2022/01/08(土) 17:14
石川県の能登ゴルフ倶楽部に今年「常設」のシクロコースが設置され、漫画とアニメで大人気の「弱虫ペダル」カップとして、フカヤDeLa TRAIL presents 弱虫ペダルカップin能登が、JCX(ジャパンシクロクロスリーグ)の公式戦として11月27日~28日に開催された。
この能登ゴルフ倶楽部の常設コースは、弱虫ペダルサイクリングチームと、元トップライダーであり、現在はシクロクロス日本代表チームの監督を務める三船雅彦氏の共同監修により作られた。ゴルフ場の起伏に富んだ地形を活かし、UCI(世界自転車競技連合)の規格にそった形で設計されたという。今後は、全日本選手権、そしてアジア初のワールドカップ開催を目標に据えているそうだ。
ゴルフ場の地形を生かし作られた常設コース
コースは変化に富んでいる
今回の大会は、このコースのオープン記念大会として急遽企画されたもの。とはいえ、各カテゴリーのレースに加え、三船雅彦氏による教室や、弱虫ペダルの作者である渡辺航氏とともに走れる時間も設定された。公式画像の撮影は、日本人として唯一、世界最高峰のレースであるツール・ド・フランスのバイク撮影が許されていた世界トップレベルのレースフォトグラファー砂田弓弦氏が担当。初回とは思えない充実した内容が盛り込まれ、同時に初回ながらも国内の各方面の最高峰のエキスパートが名を連ねての開催となった。
また、27日には、三船雅彦氏のジュニアと大人向けの実践コース攻略スクールの2つも開催された。
講師の三船氏の後をついて走る子供たち
ジュニアスクールには、子供たち相手に、走り方の基礎を、見本を見せながらわかりやすく解説。子供たちは、神妙な表情で話を聴き、三船氏のお手本を見て、実践する。子供たちの吸収は速く、見る見るうちに安定した走りへと変わって行った。
随所でポイントを説明
レクチャーを聞き、抜群の理解力で教わったコーナリングを実践するキッズライダー
大人向けのスクールは、より実践的な内容となった。海外でも活動し、数々のレースに参戦してきた三船氏。経験を基にした独自のメソッドは、すぐに取り入れられるものばかりで、参加者は夢中になってレクチャーを聴き、模範を食い入るように見て、参加者の満足度は非常に高かったようだ。

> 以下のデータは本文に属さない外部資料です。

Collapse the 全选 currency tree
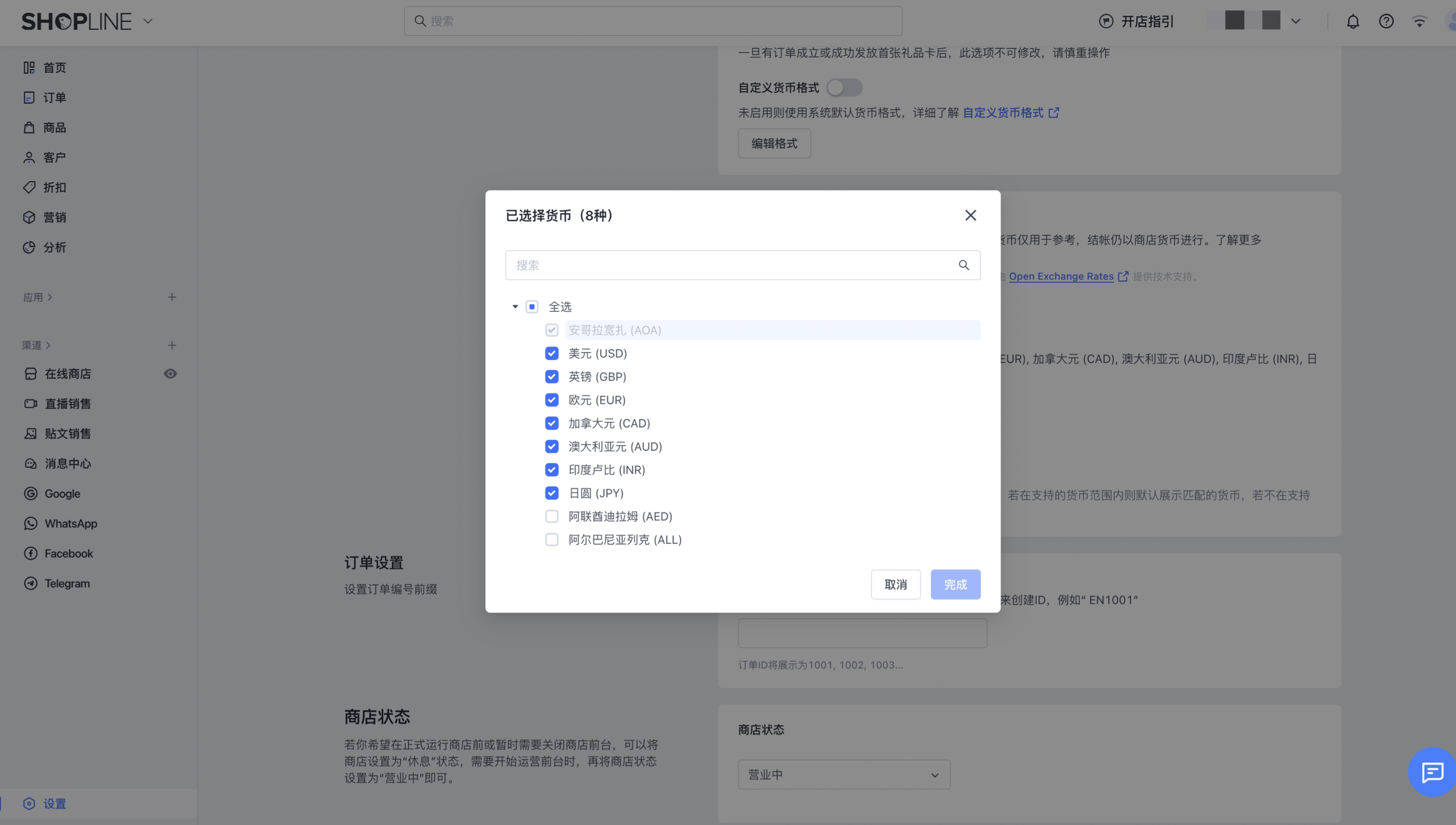The image size is (1456, 825). tap(515, 307)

スクール後は、渡辺航氏とともに走れる時間帯が設定された。ここには最年少で小学校一年生のジュニアライダーも参加し、貴重な体験を楽しんだという。
ひとりひとりに声をかけながらメソッドを伝える三船氏
教わったポイントを意識しながら傾斜地の走り方を実践する参加者
この日は、ジュニアのタイムトライアルも開催された。小学生以上の子供達がそれぞれの自転車でコースを駆け抜ける。真剣な面持ちで、それぞれの全力を尽くす様子に、胸を打たれた大人も多かったようだ。
白熱したジュニアのタイムトライアル
この日の最終種目は、90分のエンデューロ。シクロクロスは非常に運動強度が高く、通常の冬季の状況下では補給も許されていないため、エリート男子でも競技時間は60分と規定されている。一人で90分走るとなると気が遠くなるほどハードだが、チームで交代しながら走っても、もちろん構わない。実際のところは、ソロでの参加も多かったようで、トップリザルトはこの難コースを13周回したソロ参加者だった。渡辺航氏もソロで参戦し、10周回を走り切っている。

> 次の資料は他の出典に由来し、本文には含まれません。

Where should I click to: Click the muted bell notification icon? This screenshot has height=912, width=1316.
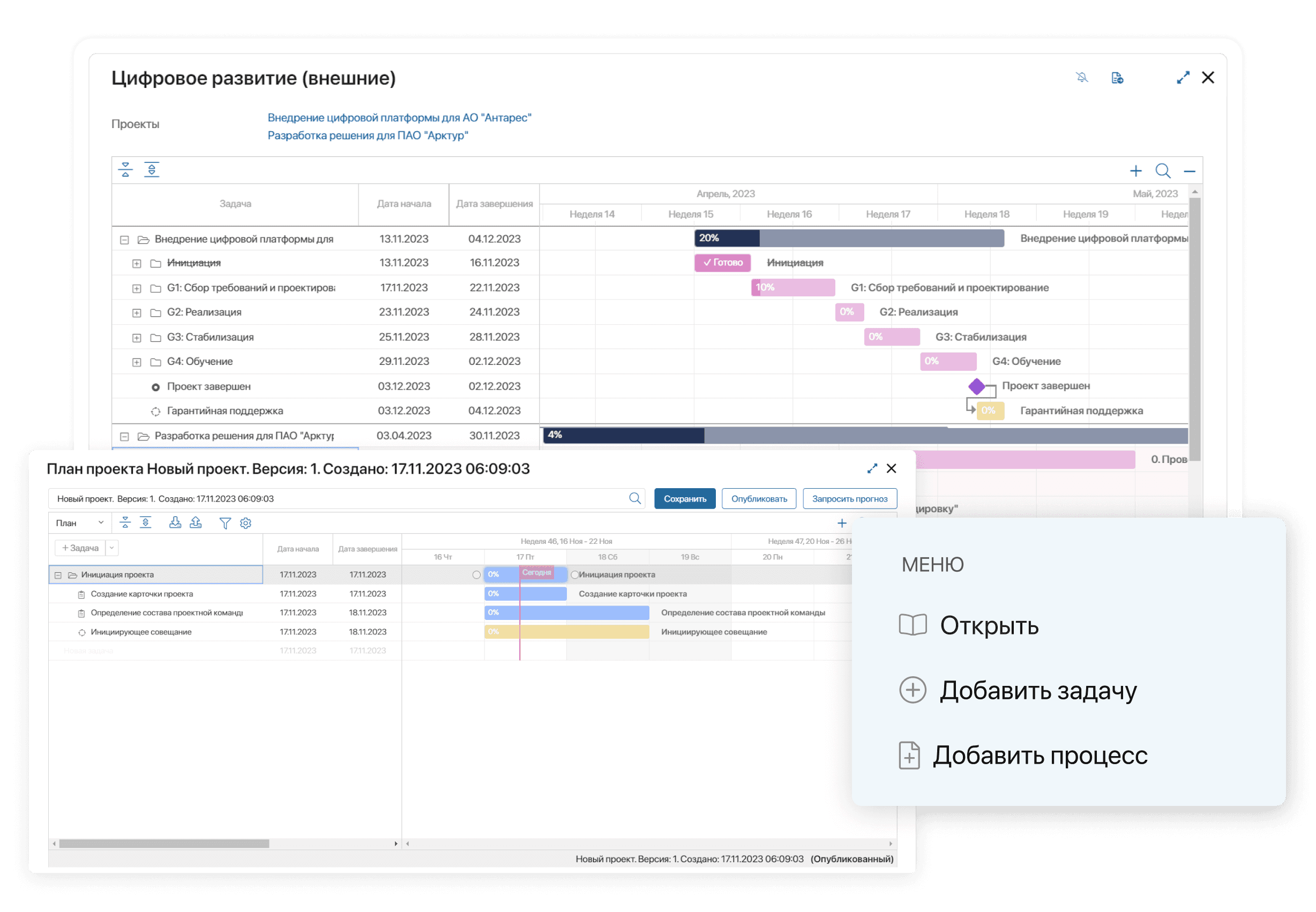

ソロと4人までのチームの参加で競われたエンデューロがスタート
ゴルフ場の環境が生かされた起伏の多いコースを走る
コース内にしつらえられた大きな水たまりに突入する感覚を楽しむ参加者
弱虫ペダル作者の渡辺航氏も参戦を楽しんだ
28日はいよいよメインレース。
コースはゴルフ場のくぼみや傾斜を利用しており、起伏に富んだものに仕上がっている。シクロクロスレース向けに設計されたものでありながらも、バンカーやカート道も活かされており、随所に前身のゴルフ場としての姿が残っており、遊びゴコロのあるコースに仕上がっている。
開催前に雨が続いた影響で、コースの泥は水分を含み、重さを感じるコンディション。当然、キャンバー等の傾斜地もスリッピーで難度を増していた。エリートは午後開催が多く、前段階の開催レースで路面も荒れており、走りにくくなっていることが多いのだが、今コースにおいては、男子エリートのみ勾配28%の激坂を盛り込んだフルコースで開催され、未知の難度となった。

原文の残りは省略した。